→ **Given passage**:
┌────────
On Mon, 2006-09-18 at 17:46 +0200, Matteo Beccati wrote:
> Tom Lane ha scritto:
> > Matteo Beccati <php@beccati.com> writes:
> >> I cannot see anything bad by using something like that:
> >> if (histogram is large/representative enough)
> >
> > Well, the question is exactly what is "large enough"? I feel a bit
> > uncomfortable about applying the idea to a histogram with only 10
> > entries (especially if we ignore two of 'em). With 100 or more,
> > it sounds all right. What's the breakpoint?
>
> Yes, I think 100-200 could be a good breakpoint. I don't actually know
> what is the current usage of SET STATISTICS, I usually set it to 1000
> for columns which need more precise selectivity.
>
> The breakpoint could be set even higher (500?) so there is space to
> increase statistics without enabling the histogram check, but I don't
> feel very comfortable though suggesting this kind of possibly
> undocumented side effect...
└────────
→ **Work to complete**:
A - Which distinct numbers written in digits appear in the histogram discussion after its opening header line?
B - Can you write out the part of the histogram discussion that opens with the words containing "On Mon, 2006-09-18" and closes with "What's the breakpoint?"?

→ **Recorded data**:
┌────────
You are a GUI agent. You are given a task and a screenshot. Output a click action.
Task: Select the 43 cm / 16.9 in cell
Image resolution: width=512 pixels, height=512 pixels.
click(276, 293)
└────────
→ **Expected answers**:
A - 10, 100, 200, 500, 1000

B -
On Mon, 2006-09-18 at 17:46 +0200, Matteo Beccati wrote:
> Tom Lane ha scritto:
> > Matteo Beccati <php@beccati.com> writes:
> >> I cannot see anything bad by using something like that:
> >> if (histogram is large/representative enough)
> >
> > Well, the question is exactly what is "large enough"? I feel a bit
> > uncomfortable about applying the idea to a histogram with only 10
> > entries (especially if we ignore two of 'em). With 100 or more,
> > it sounds all right. What's the breakpoint?